Altrettanto significative, se non di più, sono però le controindicazioni: il rischio di subire al termine del rapporto di lavoro una denuncia agli Istituti competenti o una vertenza di lavoro con un’eventuale citazione in giudizio, per non parlare delle possibili conseguenze penali in caso di infortunio, o di impiego per lavori vietati nel periodo protetto, ovvero, ancora, di irregolare occupazione perché la lavoratrice straniera è priva del permesso di soggiorno.
Gli adempimenti
Meglio, dunque, la regolare instaurazione di un rapporto di lavoro che, tuttavia, porta con sé tutta una serie di obblighi aggiuntivi, come il versamento dei contributi, il pagamento di tutti gli istituti di legge e contrattuali (ferie, tredicesima, straordinari, TFR, ecc.) e poi l’assolvimento di una serie di adempimenti amministrativi quali ad esempio la comunicazione all’Inps, l’emissione di buste paga, ecc. (tali incombenze spesso costringono le famiglie ad avvalersi di professionisti o associazioni con ulteriori costi a carico).
Accanto a questi oneri, ve ne potrebbero essere degli altri eventuali che spesso non vengono tenuti in considerazione all’atto dell’assunzione, come ad esempio il temporaneo ricorso ad altra lavoratrice in caso di malattia o ferie della badante.
Enti intermediari
Se tali inconvenienti appaiono eccessivamente gravosi, ci sarebbe, comunque, una terza possibilità.
La crescente domanda di questa forma di collaborazione familiare ha infatti stimolato una rilevante offerta di alcuni operatori sul mercato (imprese, cooperative, associazioni) che, a fronte di un corrispettivo mensile, propongono una sorta di “badantato chiavi in mano”.

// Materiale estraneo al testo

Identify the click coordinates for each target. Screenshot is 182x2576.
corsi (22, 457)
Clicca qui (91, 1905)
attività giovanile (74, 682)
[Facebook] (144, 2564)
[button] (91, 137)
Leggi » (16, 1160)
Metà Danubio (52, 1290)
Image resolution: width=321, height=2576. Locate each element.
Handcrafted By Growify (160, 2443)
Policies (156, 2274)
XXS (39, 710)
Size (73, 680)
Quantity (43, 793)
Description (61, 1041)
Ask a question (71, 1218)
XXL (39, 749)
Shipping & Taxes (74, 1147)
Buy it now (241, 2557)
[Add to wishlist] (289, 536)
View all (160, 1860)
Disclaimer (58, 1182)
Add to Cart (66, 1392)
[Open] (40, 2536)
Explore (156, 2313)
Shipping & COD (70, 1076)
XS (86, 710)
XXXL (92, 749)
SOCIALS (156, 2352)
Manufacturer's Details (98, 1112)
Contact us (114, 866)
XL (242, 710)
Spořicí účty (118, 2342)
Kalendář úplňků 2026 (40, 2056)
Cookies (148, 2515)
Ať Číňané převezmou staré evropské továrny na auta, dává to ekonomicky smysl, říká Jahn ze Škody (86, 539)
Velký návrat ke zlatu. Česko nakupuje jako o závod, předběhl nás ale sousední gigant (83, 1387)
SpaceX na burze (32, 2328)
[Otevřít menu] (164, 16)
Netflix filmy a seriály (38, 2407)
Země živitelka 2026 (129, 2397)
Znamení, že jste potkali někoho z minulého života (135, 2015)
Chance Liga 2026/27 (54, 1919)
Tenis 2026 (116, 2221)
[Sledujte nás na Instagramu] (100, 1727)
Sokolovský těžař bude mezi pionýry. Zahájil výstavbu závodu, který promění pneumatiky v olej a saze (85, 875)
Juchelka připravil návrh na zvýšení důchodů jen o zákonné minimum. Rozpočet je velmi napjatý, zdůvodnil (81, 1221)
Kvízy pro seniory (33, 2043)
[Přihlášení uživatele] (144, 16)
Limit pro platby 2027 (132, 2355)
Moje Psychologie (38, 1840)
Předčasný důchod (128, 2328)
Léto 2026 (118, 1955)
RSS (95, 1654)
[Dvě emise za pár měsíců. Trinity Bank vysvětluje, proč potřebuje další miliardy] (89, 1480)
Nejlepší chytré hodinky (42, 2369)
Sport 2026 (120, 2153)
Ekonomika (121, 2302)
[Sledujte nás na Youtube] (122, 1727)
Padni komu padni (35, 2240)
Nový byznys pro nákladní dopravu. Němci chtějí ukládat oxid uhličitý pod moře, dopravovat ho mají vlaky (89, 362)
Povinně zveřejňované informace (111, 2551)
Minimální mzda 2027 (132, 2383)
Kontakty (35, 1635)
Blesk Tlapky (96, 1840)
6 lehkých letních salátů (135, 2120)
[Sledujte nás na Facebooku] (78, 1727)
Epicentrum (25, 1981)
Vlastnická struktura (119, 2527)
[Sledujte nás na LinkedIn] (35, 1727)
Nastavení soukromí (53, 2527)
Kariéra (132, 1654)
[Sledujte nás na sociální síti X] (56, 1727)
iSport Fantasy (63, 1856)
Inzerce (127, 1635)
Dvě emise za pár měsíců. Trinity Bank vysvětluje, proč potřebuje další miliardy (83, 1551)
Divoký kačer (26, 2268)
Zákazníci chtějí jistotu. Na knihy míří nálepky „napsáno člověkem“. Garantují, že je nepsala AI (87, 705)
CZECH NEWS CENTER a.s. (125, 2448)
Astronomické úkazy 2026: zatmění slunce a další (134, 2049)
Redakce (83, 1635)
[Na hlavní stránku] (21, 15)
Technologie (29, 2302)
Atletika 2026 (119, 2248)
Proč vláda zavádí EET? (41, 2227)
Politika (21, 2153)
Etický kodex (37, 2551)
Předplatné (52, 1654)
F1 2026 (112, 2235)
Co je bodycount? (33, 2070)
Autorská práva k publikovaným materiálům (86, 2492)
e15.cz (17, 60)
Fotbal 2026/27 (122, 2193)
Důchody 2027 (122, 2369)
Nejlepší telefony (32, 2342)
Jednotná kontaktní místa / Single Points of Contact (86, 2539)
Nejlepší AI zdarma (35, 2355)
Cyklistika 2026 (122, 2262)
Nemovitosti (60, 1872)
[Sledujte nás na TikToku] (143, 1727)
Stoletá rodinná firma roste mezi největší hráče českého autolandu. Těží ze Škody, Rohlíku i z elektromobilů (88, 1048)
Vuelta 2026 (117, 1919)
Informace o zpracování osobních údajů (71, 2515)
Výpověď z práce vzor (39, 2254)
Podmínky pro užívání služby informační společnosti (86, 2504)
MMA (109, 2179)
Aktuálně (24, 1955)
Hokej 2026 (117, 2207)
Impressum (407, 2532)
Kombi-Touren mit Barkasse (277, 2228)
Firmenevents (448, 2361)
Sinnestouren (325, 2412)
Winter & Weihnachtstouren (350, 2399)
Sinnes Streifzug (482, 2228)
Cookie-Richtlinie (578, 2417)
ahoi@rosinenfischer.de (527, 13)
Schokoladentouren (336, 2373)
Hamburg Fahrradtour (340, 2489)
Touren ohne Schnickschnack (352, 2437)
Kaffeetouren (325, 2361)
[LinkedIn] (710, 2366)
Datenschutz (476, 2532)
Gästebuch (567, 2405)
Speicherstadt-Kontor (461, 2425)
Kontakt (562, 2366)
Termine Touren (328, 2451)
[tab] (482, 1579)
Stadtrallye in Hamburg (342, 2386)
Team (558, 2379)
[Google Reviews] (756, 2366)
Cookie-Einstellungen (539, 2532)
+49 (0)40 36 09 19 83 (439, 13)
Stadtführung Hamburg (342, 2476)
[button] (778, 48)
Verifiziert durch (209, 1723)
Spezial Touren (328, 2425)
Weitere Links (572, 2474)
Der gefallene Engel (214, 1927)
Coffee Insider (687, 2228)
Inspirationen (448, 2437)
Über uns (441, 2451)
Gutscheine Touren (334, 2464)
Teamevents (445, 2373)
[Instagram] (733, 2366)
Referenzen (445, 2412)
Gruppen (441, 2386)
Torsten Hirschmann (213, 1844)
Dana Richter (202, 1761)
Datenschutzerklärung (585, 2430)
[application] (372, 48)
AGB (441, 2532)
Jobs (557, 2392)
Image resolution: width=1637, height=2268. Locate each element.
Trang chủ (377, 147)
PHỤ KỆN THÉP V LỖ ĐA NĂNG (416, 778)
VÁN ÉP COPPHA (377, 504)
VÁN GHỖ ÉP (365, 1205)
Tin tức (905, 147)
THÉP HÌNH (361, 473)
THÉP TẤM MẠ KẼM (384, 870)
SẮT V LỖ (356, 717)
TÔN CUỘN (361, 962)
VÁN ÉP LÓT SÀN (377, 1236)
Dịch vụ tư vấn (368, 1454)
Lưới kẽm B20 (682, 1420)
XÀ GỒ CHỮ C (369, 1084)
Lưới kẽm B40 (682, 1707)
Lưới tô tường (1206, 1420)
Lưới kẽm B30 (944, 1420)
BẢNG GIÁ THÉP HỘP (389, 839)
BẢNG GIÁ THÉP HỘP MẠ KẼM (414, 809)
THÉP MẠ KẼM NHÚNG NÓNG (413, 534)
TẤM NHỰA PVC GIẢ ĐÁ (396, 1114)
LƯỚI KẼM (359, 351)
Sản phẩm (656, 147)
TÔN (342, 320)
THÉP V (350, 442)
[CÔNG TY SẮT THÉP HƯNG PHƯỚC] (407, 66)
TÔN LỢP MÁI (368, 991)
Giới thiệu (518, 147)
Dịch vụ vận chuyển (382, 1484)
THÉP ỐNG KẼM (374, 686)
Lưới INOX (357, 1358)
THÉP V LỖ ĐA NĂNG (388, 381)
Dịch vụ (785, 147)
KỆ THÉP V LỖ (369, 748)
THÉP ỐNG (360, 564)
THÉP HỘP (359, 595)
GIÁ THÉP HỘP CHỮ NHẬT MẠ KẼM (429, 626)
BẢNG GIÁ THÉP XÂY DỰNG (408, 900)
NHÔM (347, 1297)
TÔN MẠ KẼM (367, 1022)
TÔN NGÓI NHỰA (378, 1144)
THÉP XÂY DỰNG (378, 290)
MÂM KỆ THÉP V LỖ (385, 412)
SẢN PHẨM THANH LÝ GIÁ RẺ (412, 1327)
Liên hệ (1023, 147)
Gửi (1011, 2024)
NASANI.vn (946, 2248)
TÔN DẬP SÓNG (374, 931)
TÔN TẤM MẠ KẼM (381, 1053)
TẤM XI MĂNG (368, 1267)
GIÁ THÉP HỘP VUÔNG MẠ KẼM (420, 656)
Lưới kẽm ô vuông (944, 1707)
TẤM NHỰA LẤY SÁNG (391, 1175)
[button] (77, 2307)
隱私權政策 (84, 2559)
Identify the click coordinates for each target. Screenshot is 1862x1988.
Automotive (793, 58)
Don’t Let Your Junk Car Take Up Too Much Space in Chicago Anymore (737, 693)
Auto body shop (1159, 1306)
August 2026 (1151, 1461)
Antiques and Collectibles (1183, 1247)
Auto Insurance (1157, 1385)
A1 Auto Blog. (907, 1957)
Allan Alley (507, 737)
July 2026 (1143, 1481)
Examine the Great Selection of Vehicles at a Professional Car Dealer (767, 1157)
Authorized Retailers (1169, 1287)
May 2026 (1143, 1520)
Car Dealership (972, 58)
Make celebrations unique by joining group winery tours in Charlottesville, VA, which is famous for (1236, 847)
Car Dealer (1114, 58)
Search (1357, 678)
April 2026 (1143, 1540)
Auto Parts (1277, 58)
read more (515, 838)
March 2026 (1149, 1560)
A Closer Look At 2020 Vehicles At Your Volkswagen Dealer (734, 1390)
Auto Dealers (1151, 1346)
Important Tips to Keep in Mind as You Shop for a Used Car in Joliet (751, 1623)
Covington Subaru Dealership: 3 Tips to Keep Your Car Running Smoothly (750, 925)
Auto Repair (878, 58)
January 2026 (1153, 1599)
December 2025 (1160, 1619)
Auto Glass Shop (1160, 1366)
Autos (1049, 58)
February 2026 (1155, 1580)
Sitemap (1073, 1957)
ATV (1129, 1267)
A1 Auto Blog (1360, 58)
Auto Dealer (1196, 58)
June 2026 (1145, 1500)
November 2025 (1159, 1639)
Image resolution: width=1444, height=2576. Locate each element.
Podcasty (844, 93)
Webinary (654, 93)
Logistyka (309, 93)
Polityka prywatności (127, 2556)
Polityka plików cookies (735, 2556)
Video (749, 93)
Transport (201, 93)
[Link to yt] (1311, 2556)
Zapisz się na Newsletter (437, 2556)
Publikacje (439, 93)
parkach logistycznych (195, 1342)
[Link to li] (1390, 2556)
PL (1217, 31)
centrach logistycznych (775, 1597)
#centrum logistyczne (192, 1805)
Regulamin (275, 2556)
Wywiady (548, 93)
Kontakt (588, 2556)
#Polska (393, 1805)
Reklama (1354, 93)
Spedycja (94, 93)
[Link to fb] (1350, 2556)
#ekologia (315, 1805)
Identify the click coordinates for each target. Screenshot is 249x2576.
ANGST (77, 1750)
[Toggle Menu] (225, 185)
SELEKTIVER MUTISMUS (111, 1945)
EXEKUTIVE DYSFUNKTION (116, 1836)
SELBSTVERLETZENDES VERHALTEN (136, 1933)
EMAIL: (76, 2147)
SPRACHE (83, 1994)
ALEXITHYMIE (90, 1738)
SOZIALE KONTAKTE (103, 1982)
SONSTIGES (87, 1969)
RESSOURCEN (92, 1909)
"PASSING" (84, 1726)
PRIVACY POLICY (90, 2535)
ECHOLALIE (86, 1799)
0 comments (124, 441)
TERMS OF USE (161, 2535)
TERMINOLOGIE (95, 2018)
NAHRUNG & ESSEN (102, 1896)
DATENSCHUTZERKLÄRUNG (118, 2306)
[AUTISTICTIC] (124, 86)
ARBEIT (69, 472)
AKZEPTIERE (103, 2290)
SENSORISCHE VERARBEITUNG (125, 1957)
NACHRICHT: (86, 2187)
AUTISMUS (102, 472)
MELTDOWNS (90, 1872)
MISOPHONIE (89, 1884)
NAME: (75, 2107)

Il maggior costo da sostenere è in questo caso compensato da una serie di benefici come l’esonero dai sopra descritti adempimenti amministrativi e gestionali, una garanzia di continuità del servizio anche in caso di prolungata assenza della dipendente, una migliore tempestività di risposta al bisogno.
Perché tale opzione sia valida è però necessario che siano rispettati tutti i crismi di legge relativi al contratto di somministrazione, vale a dire una fattispecie negoziale che prevede il coinvolgimento di tre soggetti:
- il lavoratore che in questo caso è la badante;
- l’utilizzatore, cioè la famiglia o il privato cittadino;
- il somministratore, ovverosia un’agenzia appositamente autorizzata dal Ministero del Lavoro.
- uno è il contratto di somministrazione che intercorre tra somministratore e utilizzatore;
- l’altro, invece, è il vero e proprio contratto di lavoro concluso tra somministratore e lavoratore.
Ma cosa accade se i criteri di legge non vengono osservati e ci si trova innanzi ad una somministrazione illecita di manodopera domestica?
A questo proposito è opportunamente intervenuto l’Ispettorato Nazionale del Lavoro che, con nota n. 5617 del 21.07.2017, ha precisato che in queste ipotesi le sanzioni amministrative si applicano esclusivamente nei confronti del somministratore e non anche nei riguardi della famiglia (o privato) che fruisce del servizio di assistenza alla persona.
La non punibilità discende dal fatto che la disciplina in argomento è essenzialmente indirizzata, sia per ragioni di ordine pratico che di equità, al mondo produttivo ed imprenditoriale, con esclusione delle famiglie, dal momento che queste ultime, pur applicando la diligenza media, non sono in grado di verificare, senza difficoltà, il possesso e la legittimità dei requisiti di legge previsti per l’esercizio di tale attività.
Insomma, un pensiero in meno ed un motivo in più per orientarsi su quest’ultima modalità.